Detalik cavally is a species of jumping spider in the genus Detalik, It is endemic to Ivory Coast and named after the forest in the Cavally Region of that country. The spider is small, with a cephalothorax that is typically 1.4 mm long and an abdomen typically 1.6 mm. The spider has a blackish eye field, brown carapace, greyish-beige abdomen and brown legs. There is a vague marking of chevrons at the back of its abdomen and its chelicerae have a large tooth to the back and two small teeth to the front. The female has distinctive copulatory organs with two depressions divided by a ridge in the middle of its epigyne and enlarged spermathecae, or receptacles. The male has not been described. It was first described in 2022 by Wanda Wesołowska and Anthony Russell-Smith.

==Taxonomy==
Detalik cavally is a species of jumping spider, a member of the family Salticidae, which was first described by Wanda Wesołowska and Anthony Russell-Smith in 2022. They allocated it to the genus Detalik, circumscribed by Wesołowska in 2021. The genus is named for a Polish word that means "a fine detail". The species is named after the place where it was first found.

The genus Detalik is related to the genus Malizna, also first circumscribed by Wesołowska at the same time, differing in details. For example, the female spiders have one long hair on its palpal tarsus. The genus is a member of the subtribe Thiratoscirtina.

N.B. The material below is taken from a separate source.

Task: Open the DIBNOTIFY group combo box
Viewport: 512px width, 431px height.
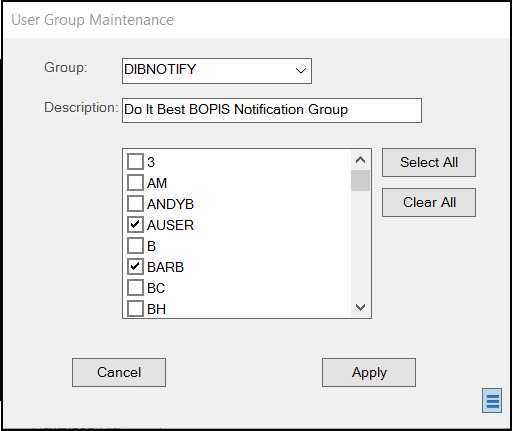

First identified by Wayne Maddison and Melissa Bodner in 2012, the subtribe is endemic to Africa. It is a member of the tribe Aelurillini, in the subclade Simonida in the clade Saltafresia. In 2017, Jerzy Prószyński described a group of genera called Thiratoscirtines that overlapped with the subtribe. Wesołowska has been responsible for describing a large proportion of the genera and species in the subtribe. Other genera include Ajaraneola, Pochytoides and Ragatinus.

==Description==
Like all members of the genus, Detalik cavally is very small. The spider's body is divided into two main parts: a cephalothorax and an abdomen. The female has a cephalothorax that is typically 1.4 mm long and 1.2 mm wide. The carapace, the hard upper part of the cephalothorax, is brown, covered in colourless hairs. The sternum, or underside, is light brown. The spider's eye field is blackish, with long brown bristles around the eyes themselves. The central front row eyes are particularly large. The mouthparts are distinctive with chelicerae that have a large tooth to the back and two small teeth to the front. The mouthparts are light brown.

The spider's abdomen is an oval that is longer and narrower than its carapace, measuring typically 1.6 mm long and 1.0 mm wide. It is greyish-beige on top with a vague pattern of chevrons to the rear. It is covered in sparse brown hairs. The underside of the abdomen is lighter and the sides have delicate mottling. The spider has beige spinnerets,. The legs are brown with twelve spines on the forelegs. The pedipalps have a single spine on them. The copulatory organs are distinctive. The epigyne has a ridge running down the middle that is flanked by two shallow oval depressions. The thin insemination ducts lead to enlarged spermathecae, or receptacles. The male has not been described.

==Distribution==
Detalik spiders are endemic to Africa. Detalik cavally lives in Ivory Coast. The female holotype for the species was found in Cavally Forest in the Cavally Region during 1975. The area is subject to encroachment from cocoa farmers.